Speaker 2:It's about putting that back into context as well. Like, why for you specifically for Skippy, why does that, you know, for your sleep for the last 4 days has been off, how is that actually affecting your goals and your health care right now in the moment? Tying that back to conversation you may have had with your health care provider. Personalizing, contextualizing, like, even with the Oura rings and all these things, the commentary is not personal to Skippy. So it's what the algorithm has shown, but I think there are AI technologies and software has been built that actually can personalize it way more and, you know, give, like, prompts to your health care provider.
Speaker 2:Mhmm. Technology that are still evolving, software that's still evolving. That's the hope.
Speaker 1:Okay. So that's a great bridge to something I I really wanna talk about, which is how you follow evidence based care and the evolution of evidence based care because it's pouring in faster and faster and will continue to. But just a closed loop on that, are there use cases or particular wearables that you don't find helpful or that are misused that people are wasting their time, energy, or money on?
Speaker 2:It's interesting because, like, a lot of people really love the CGMs.
Speaker 1:Continuous glucose monitor for anyone who's like, what are you guys talking about?
Speaker 2:Yeah. No. In the right context, they're they're fantastic for people. There are times when I think the information needs to be taken as part of other information as well. Like, for example, patients who wear these monitors on their own, they'll start avoiding healthy foods because they saw a spike in the sugar.
Speaker 2:Right?
Speaker 1:Like a strawberry. Like, they're like, oh, I can't use strawberries anymore.
Speaker 2:Yeah. A strawberry or or a banana. And they'll start to avoid these. It actually sometimes makes it harder for me to convince actually this is not the case. This is not a bad thing.
Speaker 2:My my dream would be if we actually had a a fast like, if you had a continuous insulin monitor because that's one level before the sugar. Right? The level of the sugar you're seeing is actually a consequence of the relationship between insulin and the body cells and liver and muscle cells, specifically, what's their interaction. So I'm trying to say, if we could look at continuously looking at that relationship at a more underlying level rather than the outcome level, we might actually have more clarity on that. But sometimes just looking at the sugar alone can send people in the wrong direction.

● GIVEN DATA:
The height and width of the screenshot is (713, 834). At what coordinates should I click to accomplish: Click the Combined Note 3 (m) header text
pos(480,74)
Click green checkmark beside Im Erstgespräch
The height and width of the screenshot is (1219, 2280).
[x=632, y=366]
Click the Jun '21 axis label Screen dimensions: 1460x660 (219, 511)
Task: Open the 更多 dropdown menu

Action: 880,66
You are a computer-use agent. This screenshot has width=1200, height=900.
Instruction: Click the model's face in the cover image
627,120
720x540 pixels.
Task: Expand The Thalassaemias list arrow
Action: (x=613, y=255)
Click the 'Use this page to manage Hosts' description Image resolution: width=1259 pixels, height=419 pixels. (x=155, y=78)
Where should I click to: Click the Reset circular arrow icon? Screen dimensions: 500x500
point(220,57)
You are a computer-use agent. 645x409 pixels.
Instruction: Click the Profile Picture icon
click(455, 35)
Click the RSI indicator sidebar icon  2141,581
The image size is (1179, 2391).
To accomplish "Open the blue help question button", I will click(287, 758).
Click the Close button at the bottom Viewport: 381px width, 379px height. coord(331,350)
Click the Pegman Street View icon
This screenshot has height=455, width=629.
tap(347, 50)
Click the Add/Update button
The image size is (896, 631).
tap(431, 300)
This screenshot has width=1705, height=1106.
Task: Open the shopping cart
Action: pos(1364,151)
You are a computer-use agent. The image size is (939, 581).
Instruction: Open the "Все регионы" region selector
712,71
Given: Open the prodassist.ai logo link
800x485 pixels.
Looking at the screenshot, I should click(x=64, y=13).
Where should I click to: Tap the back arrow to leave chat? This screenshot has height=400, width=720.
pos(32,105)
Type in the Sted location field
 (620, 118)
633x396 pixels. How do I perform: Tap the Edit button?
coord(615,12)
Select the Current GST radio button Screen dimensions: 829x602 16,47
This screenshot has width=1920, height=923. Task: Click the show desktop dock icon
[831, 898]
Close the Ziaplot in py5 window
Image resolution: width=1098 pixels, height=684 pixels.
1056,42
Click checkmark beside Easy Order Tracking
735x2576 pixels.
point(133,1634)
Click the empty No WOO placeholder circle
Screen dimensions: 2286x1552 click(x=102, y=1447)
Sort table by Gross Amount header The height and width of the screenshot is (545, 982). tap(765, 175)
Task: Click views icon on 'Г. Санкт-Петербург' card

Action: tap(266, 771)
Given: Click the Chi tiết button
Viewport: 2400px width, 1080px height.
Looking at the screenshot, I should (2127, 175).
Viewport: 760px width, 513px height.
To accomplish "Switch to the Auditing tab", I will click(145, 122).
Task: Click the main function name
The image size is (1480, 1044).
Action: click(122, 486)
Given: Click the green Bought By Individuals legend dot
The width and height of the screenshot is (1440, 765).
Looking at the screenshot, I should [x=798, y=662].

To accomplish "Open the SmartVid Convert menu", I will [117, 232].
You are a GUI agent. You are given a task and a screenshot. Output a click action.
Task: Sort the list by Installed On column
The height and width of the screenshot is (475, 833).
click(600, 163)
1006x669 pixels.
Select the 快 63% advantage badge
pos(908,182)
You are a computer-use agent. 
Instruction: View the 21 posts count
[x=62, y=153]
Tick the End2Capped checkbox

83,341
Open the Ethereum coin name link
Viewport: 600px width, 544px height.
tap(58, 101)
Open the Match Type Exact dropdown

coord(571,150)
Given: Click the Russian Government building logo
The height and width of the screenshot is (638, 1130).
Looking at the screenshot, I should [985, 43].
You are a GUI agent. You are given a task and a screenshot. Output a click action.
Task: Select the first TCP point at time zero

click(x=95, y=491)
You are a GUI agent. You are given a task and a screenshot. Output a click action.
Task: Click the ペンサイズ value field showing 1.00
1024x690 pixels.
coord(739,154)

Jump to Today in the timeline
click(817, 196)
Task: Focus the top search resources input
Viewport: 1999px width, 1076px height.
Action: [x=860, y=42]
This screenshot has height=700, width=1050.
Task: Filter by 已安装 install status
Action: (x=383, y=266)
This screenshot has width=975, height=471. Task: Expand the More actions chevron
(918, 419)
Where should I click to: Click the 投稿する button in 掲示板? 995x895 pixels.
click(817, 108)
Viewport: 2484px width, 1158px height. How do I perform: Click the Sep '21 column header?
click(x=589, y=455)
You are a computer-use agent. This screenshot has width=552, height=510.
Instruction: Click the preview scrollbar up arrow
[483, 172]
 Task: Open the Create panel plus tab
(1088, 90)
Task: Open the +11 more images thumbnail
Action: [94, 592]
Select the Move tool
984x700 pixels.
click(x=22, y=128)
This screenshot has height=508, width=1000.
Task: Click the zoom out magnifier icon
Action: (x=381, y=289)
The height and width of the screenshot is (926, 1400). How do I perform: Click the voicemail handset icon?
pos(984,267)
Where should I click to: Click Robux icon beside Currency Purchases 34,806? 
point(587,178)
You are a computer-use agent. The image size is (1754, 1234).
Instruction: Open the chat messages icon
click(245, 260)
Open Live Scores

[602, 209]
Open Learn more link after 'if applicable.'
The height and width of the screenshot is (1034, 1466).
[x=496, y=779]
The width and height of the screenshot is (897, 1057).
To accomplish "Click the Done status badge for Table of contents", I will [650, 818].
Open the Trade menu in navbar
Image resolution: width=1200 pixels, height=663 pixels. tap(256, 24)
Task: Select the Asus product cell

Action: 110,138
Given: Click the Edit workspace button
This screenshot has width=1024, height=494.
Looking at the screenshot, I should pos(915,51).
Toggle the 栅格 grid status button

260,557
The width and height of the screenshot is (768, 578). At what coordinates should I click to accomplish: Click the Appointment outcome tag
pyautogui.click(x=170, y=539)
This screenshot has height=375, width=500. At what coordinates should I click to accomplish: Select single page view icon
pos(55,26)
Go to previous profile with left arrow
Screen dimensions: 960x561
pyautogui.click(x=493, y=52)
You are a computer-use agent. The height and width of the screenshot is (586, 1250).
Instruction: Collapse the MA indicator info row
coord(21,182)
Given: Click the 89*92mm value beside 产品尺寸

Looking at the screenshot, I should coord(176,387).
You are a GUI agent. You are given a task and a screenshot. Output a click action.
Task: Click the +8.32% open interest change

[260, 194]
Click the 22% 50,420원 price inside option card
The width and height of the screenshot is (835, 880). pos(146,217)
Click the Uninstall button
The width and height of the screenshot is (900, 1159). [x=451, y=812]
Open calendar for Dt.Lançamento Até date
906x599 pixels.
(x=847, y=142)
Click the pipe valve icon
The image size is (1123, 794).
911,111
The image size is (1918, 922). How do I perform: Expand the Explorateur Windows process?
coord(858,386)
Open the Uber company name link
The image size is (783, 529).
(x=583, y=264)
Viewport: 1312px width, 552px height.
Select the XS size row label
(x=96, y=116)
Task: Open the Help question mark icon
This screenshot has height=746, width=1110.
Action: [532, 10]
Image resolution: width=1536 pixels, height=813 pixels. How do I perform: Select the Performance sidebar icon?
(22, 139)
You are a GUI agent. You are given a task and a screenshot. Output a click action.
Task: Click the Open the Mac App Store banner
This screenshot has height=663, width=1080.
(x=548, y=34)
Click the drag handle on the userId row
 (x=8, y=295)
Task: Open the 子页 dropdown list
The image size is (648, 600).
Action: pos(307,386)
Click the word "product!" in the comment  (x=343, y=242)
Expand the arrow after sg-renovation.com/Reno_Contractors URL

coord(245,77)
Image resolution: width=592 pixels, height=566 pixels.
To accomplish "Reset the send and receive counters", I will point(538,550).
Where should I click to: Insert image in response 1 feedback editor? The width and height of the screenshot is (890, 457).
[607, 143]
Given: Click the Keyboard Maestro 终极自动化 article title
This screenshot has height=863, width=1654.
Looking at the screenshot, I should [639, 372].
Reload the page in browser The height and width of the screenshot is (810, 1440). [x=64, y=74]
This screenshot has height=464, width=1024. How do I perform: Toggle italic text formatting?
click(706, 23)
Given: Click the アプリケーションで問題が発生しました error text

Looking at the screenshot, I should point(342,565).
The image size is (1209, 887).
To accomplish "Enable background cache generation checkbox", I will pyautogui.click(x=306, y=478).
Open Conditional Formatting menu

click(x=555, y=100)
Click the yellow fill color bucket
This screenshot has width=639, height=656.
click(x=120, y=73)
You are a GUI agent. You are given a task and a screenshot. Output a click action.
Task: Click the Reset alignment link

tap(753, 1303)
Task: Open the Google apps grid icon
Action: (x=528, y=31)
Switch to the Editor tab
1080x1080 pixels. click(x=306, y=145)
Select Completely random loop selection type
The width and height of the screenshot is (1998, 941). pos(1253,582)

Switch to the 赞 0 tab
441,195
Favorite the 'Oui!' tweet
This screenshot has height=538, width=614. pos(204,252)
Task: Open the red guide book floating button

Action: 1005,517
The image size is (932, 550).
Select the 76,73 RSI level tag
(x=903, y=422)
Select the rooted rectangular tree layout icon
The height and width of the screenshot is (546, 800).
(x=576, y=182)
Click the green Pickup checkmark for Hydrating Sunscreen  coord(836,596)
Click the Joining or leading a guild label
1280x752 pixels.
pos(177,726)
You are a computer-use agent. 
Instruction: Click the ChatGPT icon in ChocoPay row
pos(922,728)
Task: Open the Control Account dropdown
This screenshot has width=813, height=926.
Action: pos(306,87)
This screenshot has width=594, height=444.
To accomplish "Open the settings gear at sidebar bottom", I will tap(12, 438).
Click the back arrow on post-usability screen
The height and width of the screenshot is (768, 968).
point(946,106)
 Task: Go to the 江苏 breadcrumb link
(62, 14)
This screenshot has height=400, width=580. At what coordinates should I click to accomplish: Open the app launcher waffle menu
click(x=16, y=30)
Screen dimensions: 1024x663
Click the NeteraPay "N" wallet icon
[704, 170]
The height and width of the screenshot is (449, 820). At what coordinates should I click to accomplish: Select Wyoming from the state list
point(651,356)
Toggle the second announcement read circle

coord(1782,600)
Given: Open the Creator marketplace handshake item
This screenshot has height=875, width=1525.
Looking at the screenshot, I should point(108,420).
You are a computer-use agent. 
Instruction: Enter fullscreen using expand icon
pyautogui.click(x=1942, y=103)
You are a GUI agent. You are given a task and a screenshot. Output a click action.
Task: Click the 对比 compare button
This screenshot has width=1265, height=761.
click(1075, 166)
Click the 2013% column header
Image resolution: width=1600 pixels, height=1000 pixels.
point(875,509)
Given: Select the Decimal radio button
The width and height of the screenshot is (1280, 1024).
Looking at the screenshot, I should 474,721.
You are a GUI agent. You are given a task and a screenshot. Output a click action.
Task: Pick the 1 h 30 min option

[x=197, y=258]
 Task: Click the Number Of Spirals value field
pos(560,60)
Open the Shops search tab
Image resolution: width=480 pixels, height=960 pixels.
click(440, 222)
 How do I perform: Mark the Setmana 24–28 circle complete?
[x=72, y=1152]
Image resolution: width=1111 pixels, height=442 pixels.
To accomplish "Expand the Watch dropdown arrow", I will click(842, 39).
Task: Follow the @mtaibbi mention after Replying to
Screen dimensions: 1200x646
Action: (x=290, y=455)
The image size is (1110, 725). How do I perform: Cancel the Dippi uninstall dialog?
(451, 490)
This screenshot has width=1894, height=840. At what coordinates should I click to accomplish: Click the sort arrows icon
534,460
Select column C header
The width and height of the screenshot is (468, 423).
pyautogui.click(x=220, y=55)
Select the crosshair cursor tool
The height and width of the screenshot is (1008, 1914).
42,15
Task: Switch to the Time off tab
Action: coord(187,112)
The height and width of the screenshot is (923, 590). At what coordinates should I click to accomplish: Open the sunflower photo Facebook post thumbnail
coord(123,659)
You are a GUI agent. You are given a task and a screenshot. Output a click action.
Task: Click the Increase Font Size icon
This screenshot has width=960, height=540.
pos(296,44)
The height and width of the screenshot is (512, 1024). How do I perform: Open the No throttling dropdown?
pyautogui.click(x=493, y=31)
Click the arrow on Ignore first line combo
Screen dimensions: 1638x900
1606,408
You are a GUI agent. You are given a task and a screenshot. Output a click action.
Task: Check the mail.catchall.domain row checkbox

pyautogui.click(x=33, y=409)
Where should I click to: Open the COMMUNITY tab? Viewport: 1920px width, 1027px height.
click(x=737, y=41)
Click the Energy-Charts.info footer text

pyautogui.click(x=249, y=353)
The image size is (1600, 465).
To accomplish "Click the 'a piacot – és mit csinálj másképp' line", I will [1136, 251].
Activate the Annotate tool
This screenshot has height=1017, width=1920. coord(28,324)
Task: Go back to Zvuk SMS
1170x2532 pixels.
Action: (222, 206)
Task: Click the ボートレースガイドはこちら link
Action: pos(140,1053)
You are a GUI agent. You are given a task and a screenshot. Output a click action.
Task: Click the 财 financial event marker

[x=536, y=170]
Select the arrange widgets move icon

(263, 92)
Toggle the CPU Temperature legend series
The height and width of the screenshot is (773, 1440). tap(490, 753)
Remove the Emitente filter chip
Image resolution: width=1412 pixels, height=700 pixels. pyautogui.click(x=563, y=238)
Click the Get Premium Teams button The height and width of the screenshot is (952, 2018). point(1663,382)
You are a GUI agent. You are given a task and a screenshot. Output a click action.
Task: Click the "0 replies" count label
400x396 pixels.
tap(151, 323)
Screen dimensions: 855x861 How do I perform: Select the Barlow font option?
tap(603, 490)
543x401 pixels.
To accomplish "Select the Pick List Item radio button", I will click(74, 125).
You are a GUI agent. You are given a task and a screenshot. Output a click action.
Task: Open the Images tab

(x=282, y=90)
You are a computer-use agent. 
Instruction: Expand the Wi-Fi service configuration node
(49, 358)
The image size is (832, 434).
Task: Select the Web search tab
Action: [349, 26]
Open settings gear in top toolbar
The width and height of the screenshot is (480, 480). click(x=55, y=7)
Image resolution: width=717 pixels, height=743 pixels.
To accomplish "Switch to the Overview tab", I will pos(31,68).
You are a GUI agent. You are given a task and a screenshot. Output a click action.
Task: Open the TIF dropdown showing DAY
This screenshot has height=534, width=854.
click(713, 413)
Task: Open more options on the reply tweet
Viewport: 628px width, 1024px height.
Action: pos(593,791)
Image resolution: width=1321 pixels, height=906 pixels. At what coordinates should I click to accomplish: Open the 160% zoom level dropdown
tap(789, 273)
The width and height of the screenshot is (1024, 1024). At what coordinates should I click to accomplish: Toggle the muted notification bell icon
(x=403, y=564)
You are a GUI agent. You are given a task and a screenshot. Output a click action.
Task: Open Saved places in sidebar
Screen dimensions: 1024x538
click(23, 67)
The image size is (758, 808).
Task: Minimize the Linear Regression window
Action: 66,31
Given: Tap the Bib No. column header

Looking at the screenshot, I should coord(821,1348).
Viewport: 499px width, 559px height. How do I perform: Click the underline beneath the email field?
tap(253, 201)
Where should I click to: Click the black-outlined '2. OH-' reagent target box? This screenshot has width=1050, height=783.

● TASKS TO CARRY OUT:
1 – Answer these questions about the conversation on health wearables:
(a) According to Speaker 2, what is the commentary from devices like the Oura rings not?
(b) Which two foods are named as ones people start avoiding after seeing a spike in their sugar?
(c) What kind of monitor would Speaker 2 most like to have?
2 – Write the next part of the conversation about health wearables, picking up after its last sentence.
The data is not needed for what follows.

● RESPONSES FOR EACH TASK:
1 –
(a) It is not personal to Skippy.
(b) A strawberry and a banana.
(c) A continuous insulin monitor.

2 –
Speaker 2:It's
Speaker 1:easy to misinterpret data.
Speaker 2:So I just think it's important that with all these wearables to have somebody that they can turn to and say here's what this data is leading me to think, what are your thoughts on this? Using that to be more of a conversation point first before jumping straight to action. Yeah. Because the action that you may jump to may be super helpful, but it also may lead you down a path that may not be as helpful.
Speaker 1:Yeah. That makes a ton of sense. So I really wanna nerd out on these meetings. So first off, do you still have these I had read that your team, and like you said, it's a multifaceted team, a lot of different specialties, subspecialties, does a monthly evidence based care meeting where you're discussing the most recent research, what's coming up as a means of co learning. Is that something that you still do?
Speaker 2:Yeah. So it's called Eroga journal club. Most residency programs, most medical schools, a lot of hospitals will have a journal club for different divisions, right? It'll be a periodic meeting of you know, division members. The person who's presenting is their choice of what they wanna present.
Speaker 1:So you rotate the presenter?
Speaker 2:A 100%. Yeah. Okay.
Speaker 1:So it's not like everyone has to show up every meeting with something to contribute. You know ahead of time that your job for that month is to research?
Speaker 2:Yeah. So what happens is journal club runs every month except we take a break for July August, and then December is always off. We do it the last Friday of the month at 7 AM PST, and it's actually open to like non erogues tasks.
Speaker 1:Oh, interesting.
Speaker 2:We just anyone that says they want in, you just get added to the email list. You get an email sometime in the middle of the month. It tells you who's presenting, what's the journal or topic that we're covering. If there's a journal article that asks you is being presented, that journal gets sent out to team members so you can meet in advance. So you can actually come up with your own questions and thoughts and contribution after the presentation.
Speaker 2:And so one member will take it on to present a recent article or study that came out. They'll present the study. They'll present what they think of the study.
Speaker 1:1st, what are the rules or requirements of the presenter, if there are any?
Speaker 2:So really aren't much. We're limited to peer reviewed literature. So it's not just someone's, like, thoughts on a random website. And most of the time, we really focus on studies that shine a light on various aspects of lifestyle medicines. That said, sometimes there's actually a medication that is really highly applicable to our patients.
Speaker 2:And so there might be a study presented on one of the medications that's recently come out that we think might be helpful for our patients.
Speaker 1:Does every team member have to present at some point?
Speaker 2:We sort of said that, but then we haven't really imposed it. It's really like for the next few months who wants to sign up to present and if we know someone hasn't, we encourage it, but it's not like because because not everybody wants to present and it's not fair to team members to always like put them in these zones where they may not be ready to go. That's it. Right? But we encourage everybody.
Speaker 2:Do you
Speaker 1:get a good diversity of presenters or do you find 10% of people wanting to do 90% of the presentations?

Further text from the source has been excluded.